Data from: Threshold effect of growth rate on population variability of Escherichia coli cell lengths

A long-standing question in biology is the effect of growth on cell size. Here, we estimate the effect of Escherichia coli growth rate (r) on population cell size distributions by estimating the coefficient of variation of cell lengths (CVL) from image analysis of fixed cells in DIC microscopy. We find that the CVL is constant at growth rates less than one division per hour, whereas above this threshold, CVL increases with an increase in the growth rate. We hypothesize that stochastic inhibition of cell division owing to replication stalling by a RecA-dependent mechanism, combined with the growth rate threshold of multi-fork replication (according to Cooper and Helmstetter), could form the basis of such a threshold effect. We proceed to test our hypothesis by increasing the frequency of stochastic stalling of replication forks with hydroxyurea (HU) treatment and find that cell length variability increases only when the growth rate exceeds this threshold. The population effect is also reproduced in single-cell studies using agar-pad cultures and ‘mother machine’-based experiments to achieve synchrony. To test the role of RecA, critical for the repair of stalled replication forks, we examine the CVL of E. coli ΔrecA cells. We find cell length variability in the mutant to be greater than wild-type, a phenotype that is rescued by plasmid-based RecA expression. Additionally, we find that RecA-GFP protein recruitment to nucleoids is more frequent at growth rates exceeding the growth rate threshold and is further enhanced on HU treatment. Thus, we find growth rates greater than a threshold result in increased E. coli cell lengths in the population, and this effect is, at least in part, mediated by RecA recruitment to the nucleoid and stochastic inhibition of division.

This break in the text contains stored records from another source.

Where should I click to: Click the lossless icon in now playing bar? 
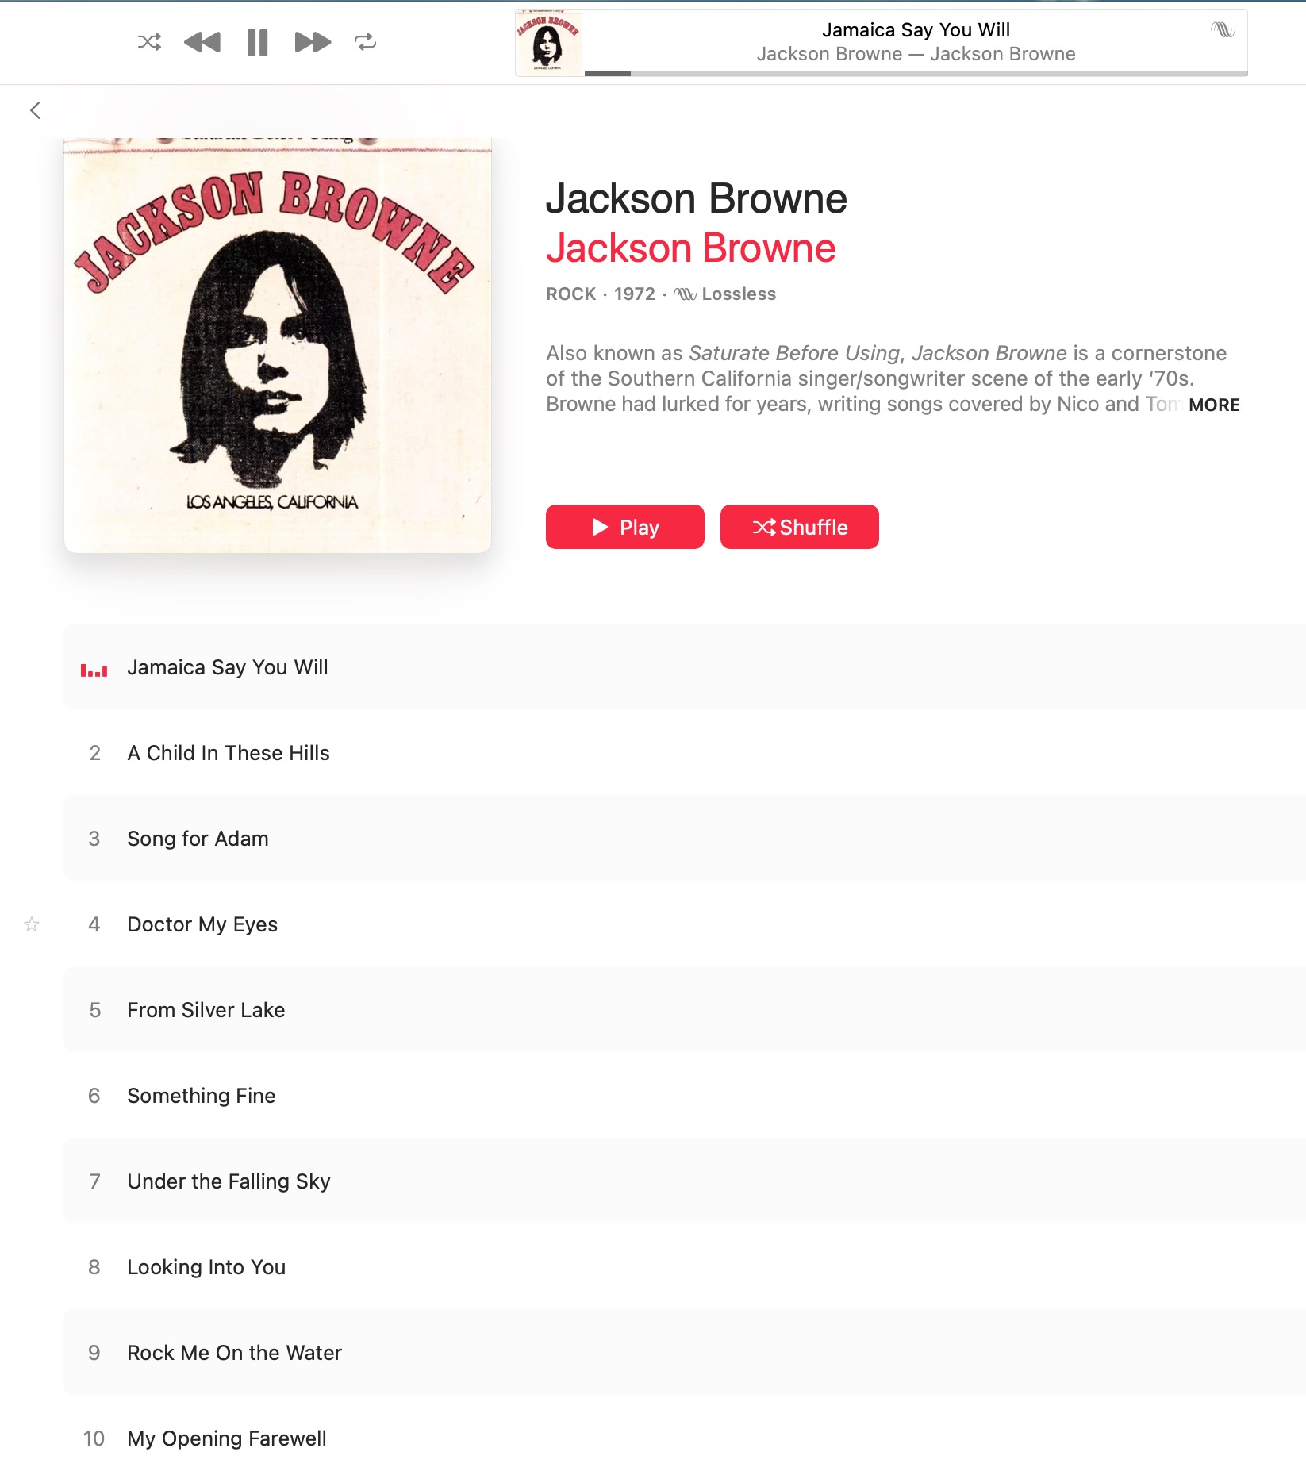click(1223, 30)
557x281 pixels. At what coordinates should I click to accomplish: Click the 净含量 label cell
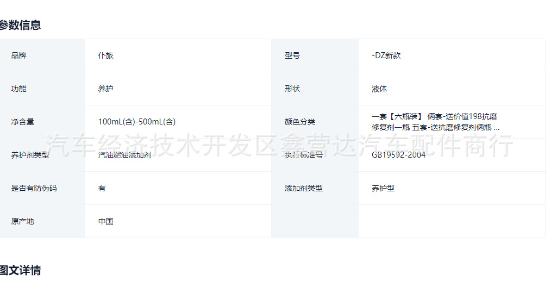tap(42, 122)
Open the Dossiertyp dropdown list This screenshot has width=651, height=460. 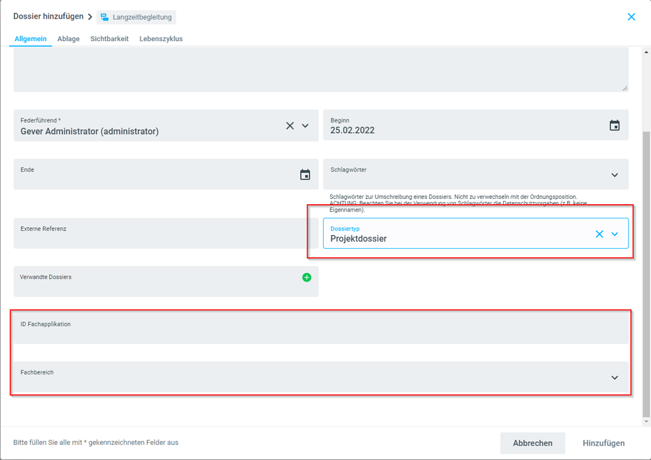[615, 234]
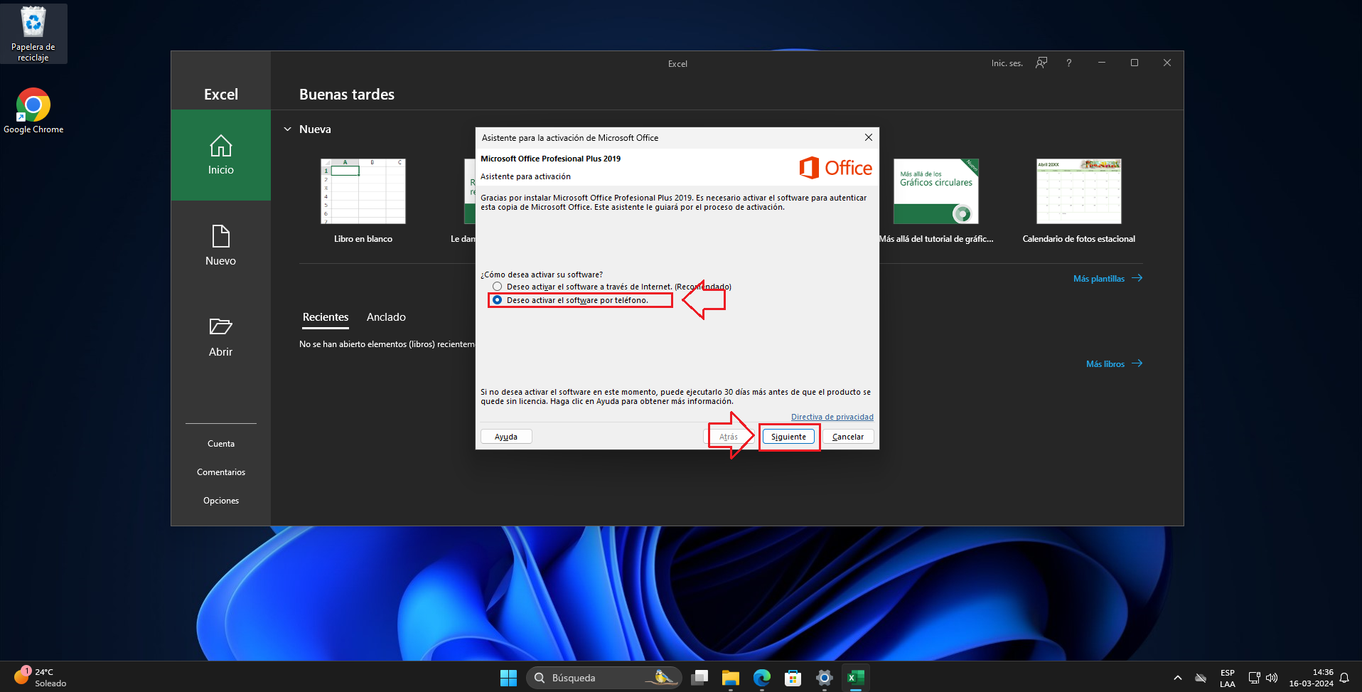Click the question mark help icon
This screenshot has width=1362, height=692.
coord(1068,63)
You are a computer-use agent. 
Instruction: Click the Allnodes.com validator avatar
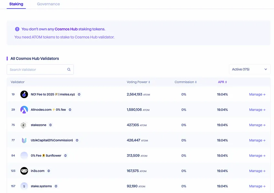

生物学领域一个长期存在的经典问题是生长过程对细胞尺寸的影响。本研究通过对微分干涉差（DIC, Differential Interference Contrast）显微镜下固定细胞的图像分析，估算大肠杆菌（Escherichia coli）生长速率（r）对群体细胞尺寸分布的影响，具体为计算细胞长度的变异系数（CVL, Coefficient of Variation of Cell Lengths）。研究发现，当生长速率低于每小时1次分裂时，CVL维持恒定；而当生长速率超过该临界阈值后，CVL随生长速率的提升而升高。我们提出假说：依赖RecA的复制停滞修复机制引发的细胞分裂随机抑制，结合多叉复制的生长速率阈值效应（基于Cooper与Helmstetter的经典理论），可作为上述阈值效应的理论基础。为验证该假说，我们通过羟基脲（HU, Hydroxyurea）处理提升复制叉随机停滞的频率，结果显示仅在生长速率超过该阈值时，细胞长度的变异程度显著升高。该群体水平的效应在琼脂垫培养的单细胞实验以及基于“母机”（mother machine）的同步化实验中均得到重现。为探究RecA在停滞复制叉修复中的关键作用，我们检测了大肠杆菌ΔrecA菌株的CVL，结果显示该突变株的细胞长度变异程度高于野生型菌株，且该表型可通过质粒介导的RecA表达得以挽救。此外，我们发现当生长速率超过阈值时，RecA-GFP融合蛋白向类核（nucleoid）招募的频率更高，且经HU处理后该现象进一步增强。综上，当生长速率超过临界阈值时，大肠杆菌群体的细胞长度会增加，该效应至少部分由RecA向类核招募以及随机抑制细胞分裂所介导。